▶ **AIM OF THE TASK**: Go to the line below containing "Click the question" and print exactly from there through the line containing "Task: Copy full SHA for commit 78bd7bb", both included. Print nothing else.

──────── RECORD EXCERPTS

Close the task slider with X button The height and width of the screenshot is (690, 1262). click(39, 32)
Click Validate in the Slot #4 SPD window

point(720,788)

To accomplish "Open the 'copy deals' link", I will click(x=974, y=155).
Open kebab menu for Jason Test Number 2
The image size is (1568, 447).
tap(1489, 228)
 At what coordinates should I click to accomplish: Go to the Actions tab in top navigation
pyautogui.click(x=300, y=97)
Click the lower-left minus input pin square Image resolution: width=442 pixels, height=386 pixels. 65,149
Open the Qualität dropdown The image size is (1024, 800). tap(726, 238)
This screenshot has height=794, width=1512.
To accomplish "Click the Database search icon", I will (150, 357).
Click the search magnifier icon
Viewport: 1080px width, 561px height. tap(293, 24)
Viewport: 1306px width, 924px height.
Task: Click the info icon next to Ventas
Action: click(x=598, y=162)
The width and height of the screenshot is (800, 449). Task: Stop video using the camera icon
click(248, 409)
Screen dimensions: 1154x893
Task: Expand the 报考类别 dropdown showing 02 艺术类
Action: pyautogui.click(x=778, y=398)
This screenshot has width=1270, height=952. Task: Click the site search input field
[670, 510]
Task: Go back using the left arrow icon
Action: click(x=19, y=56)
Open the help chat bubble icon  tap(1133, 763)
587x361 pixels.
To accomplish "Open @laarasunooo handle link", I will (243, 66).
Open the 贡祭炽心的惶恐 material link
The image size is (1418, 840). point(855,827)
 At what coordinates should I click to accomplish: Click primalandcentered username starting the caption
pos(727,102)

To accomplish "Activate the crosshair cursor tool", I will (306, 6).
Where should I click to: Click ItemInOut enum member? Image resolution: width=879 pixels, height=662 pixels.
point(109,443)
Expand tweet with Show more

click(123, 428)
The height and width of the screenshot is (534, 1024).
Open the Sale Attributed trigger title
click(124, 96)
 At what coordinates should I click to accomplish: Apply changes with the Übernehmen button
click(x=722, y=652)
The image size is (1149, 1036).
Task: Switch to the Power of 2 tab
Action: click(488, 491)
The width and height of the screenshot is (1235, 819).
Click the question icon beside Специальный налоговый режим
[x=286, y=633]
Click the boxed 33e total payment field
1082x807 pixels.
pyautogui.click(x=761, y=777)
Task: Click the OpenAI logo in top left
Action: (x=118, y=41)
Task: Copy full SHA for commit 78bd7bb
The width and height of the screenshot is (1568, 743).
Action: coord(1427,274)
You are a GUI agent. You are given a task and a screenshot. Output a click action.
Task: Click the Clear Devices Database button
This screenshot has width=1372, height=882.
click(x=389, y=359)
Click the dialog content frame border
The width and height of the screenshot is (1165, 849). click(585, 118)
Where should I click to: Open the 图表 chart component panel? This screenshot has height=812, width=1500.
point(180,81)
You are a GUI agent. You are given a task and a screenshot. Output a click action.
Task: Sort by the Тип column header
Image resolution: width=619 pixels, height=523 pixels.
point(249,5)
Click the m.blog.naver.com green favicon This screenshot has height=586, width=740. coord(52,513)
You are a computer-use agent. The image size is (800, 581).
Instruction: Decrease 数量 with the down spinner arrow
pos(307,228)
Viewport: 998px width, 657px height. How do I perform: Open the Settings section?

────────────────

▶ **WRITTEN SOLUTION**:
Click the question icon beside Специальный налоговый режим
[x=286, y=633]
Click the boxed 33e total payment field
1082x807 pixels.
pyautogui.click(x=761, y=777)
Task: Click the OpenAI logo in top left
Action: (x=118, y=41)
Task: Copy full SHA for commit 78bd7bb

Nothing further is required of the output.